__STATED GOAL A__:
Summarize the passage on the Philip Cooney hearing in two sentences.
__STATED GOAL B__:
According to the passage on the Philip Cooney hearing, how many edits did Cooney and other administration officials make to downplay the importance of humanity's role in global warming?
__STATED GOAL C__:
In the passage on the Philip Cooney hearing, swap "federal reports" for "government reports" and write out the part starting with "Much of the" and going on through "submitted to Congress.".

__SOURCE PASSAGE__:
** start **

Much of the hearing focused on edits to federal reports by Philip Cooney, an oil industry lobbyist who served as chief of staff for the White House Council on Environmental Quality, CEQ, from 2001-2005.
Documents released by the committee show Cooney and other administration officials made at least 181 edits to the administration's strategic plan for the climate change science program to exaggerate or emphasize scientific uncertainties, as well as 113 edits to downplay the importance of humanity's role in global warming.
In addition, White House documents show similar editing by Cooney and other administration officials to a U.S. Environmental Protection Agency report on the health of the environment and an annual state of the planet report submitted to Congress.
Cooney, who resigned in June 2005 following reports of his controversial editing by the "New York Times," defended his actions before the committee.
"I had the authority and responsibility to make recommendations to the documents in question, under an established interagency review process," said Cooney, a lawyer who now works for ExxonMobil.
Cooney said he relied largely on the findings of the 2001 report on climate science by National Academy of Sciences to "align these communications" with administration policy.
"I offered my comments in good faith reliance on what I understood to be the most authoritative and current states of scientific knowledge," Cooney told the panel.
Cooney's actions were intended to "sow confusion regarding the link between climate change and human activity," said Representative Peter Welch, a Vermont Democrat.
Representative John Yarmuth, a Kentucky Democrat, called Cooney "a spin doctor" and raised concerns about his close ties to the oil industry.
Cooney joined the CEQ after for more than a decade as a lobbyist for the American Petroleum Institute, API, an organization that has cast doubt on the human role in climate change.
The role Cooney played at API and at the White House "seem virtually identical," Waxman said. "In both places, you seem to seed doubt on global warming," he told Cooney.
Democrats also questioned a memo between Cooney and an aide in Vice President Dick Cheney's office that suggests an administration strategy to promote a study partially funded by API that questioned the link between global warming and greenhouse gas emissions from human activities.
The study, published in the journal "Climate Research" in 2001, was widely refuted by climate scientists and half the editorial board of the journal resigned in protest over its publication.

** end **

__DATA BLOCK__:
** start **

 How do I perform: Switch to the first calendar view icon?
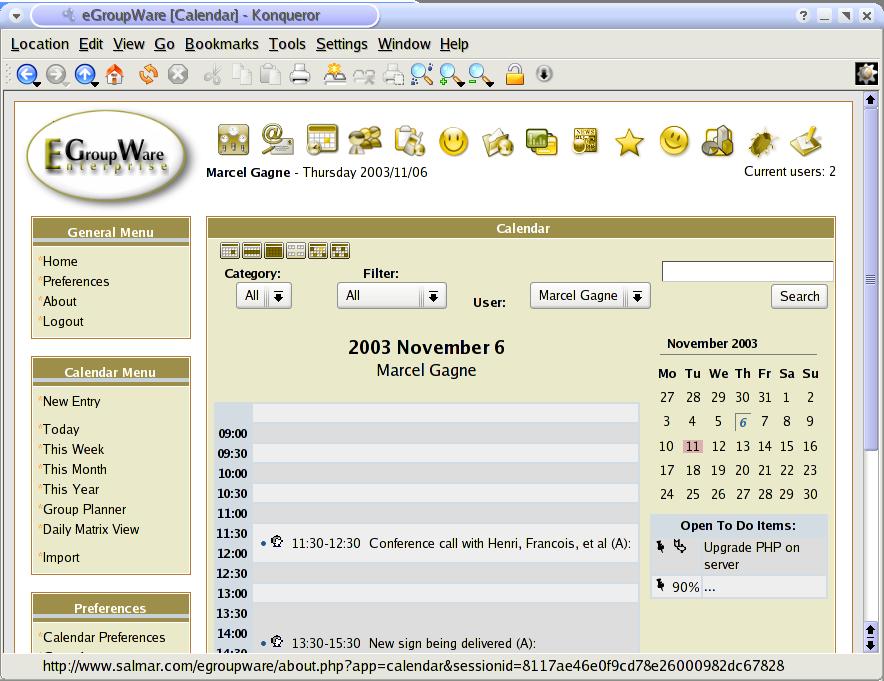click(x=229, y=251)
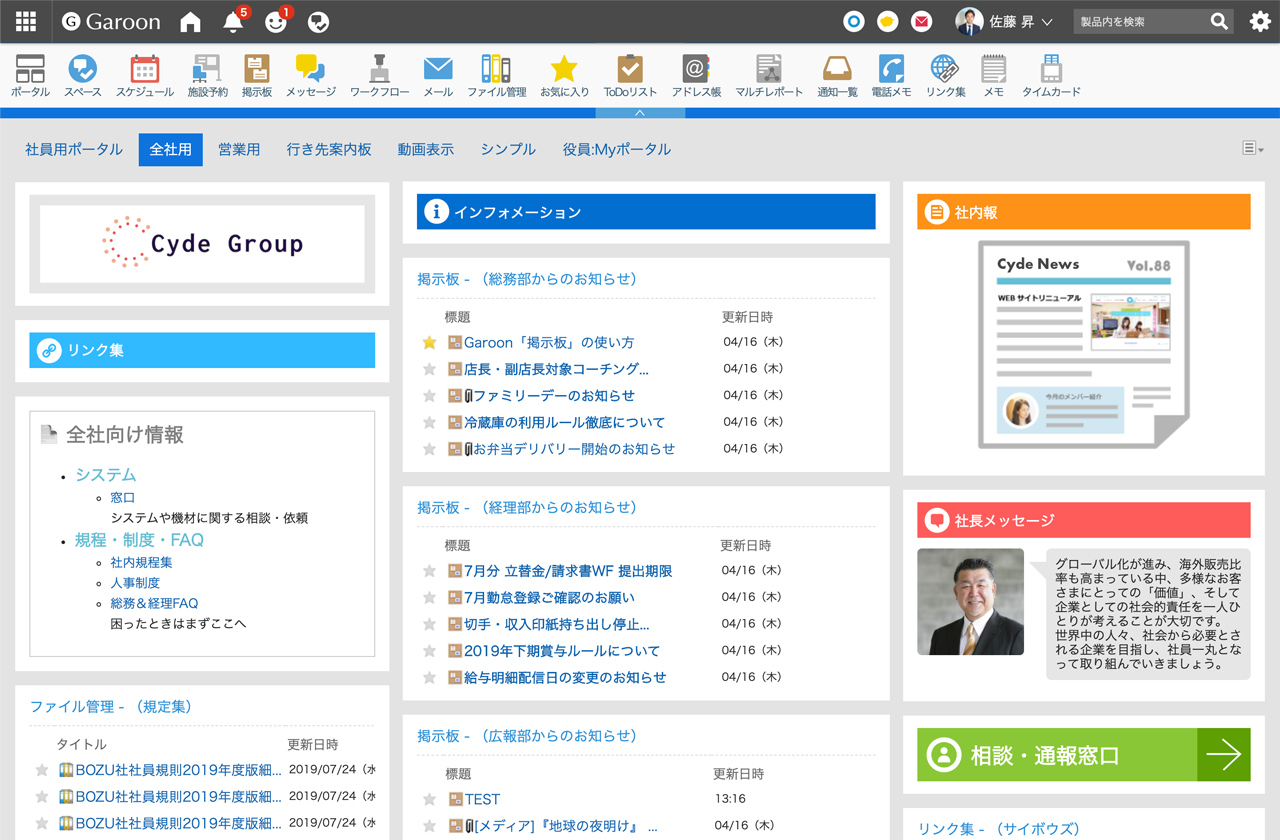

** end **

__RIGHT ANSWER A__:
The hearing focused on edits that Philip Cooney, a former oil industry lobbyist who served as CEQ chief of staff, and other administration officials made to federal climate reports to emphasize scientific uncertainties and downplay humanity's role in global warming. Cooney defended the edits as good-faith recommendations made under an established interagency review process, while Democrats accused him of sowing doubt on global warming and raised concerns about his close ties to the oil industry.

__RIGHT ANSWER B__:
They made 113 such edits.

__RIGHT ANSWER C__:
Much of the hearing focused on edits to government reports by Philip Cooney, an oil industry lobbyist who served as chief of staff for the White House Council on Environmental Quality, CEQ, from 2001-2005.
Documents released by the committee show Cooney and other administration officials made at least 181 edits to the administration's strategic plan for the climate change science program to exaggerate or emphasize scientific uncertainties, as well as 113 edits to downplay the importance of humanity's role in global warming.
In addition, White House documents show similar editing by Cooney and other administration officials to a U.S. Environmental Protection Agency report on the health of the environment and an annual state of the planet report submitted to Congress.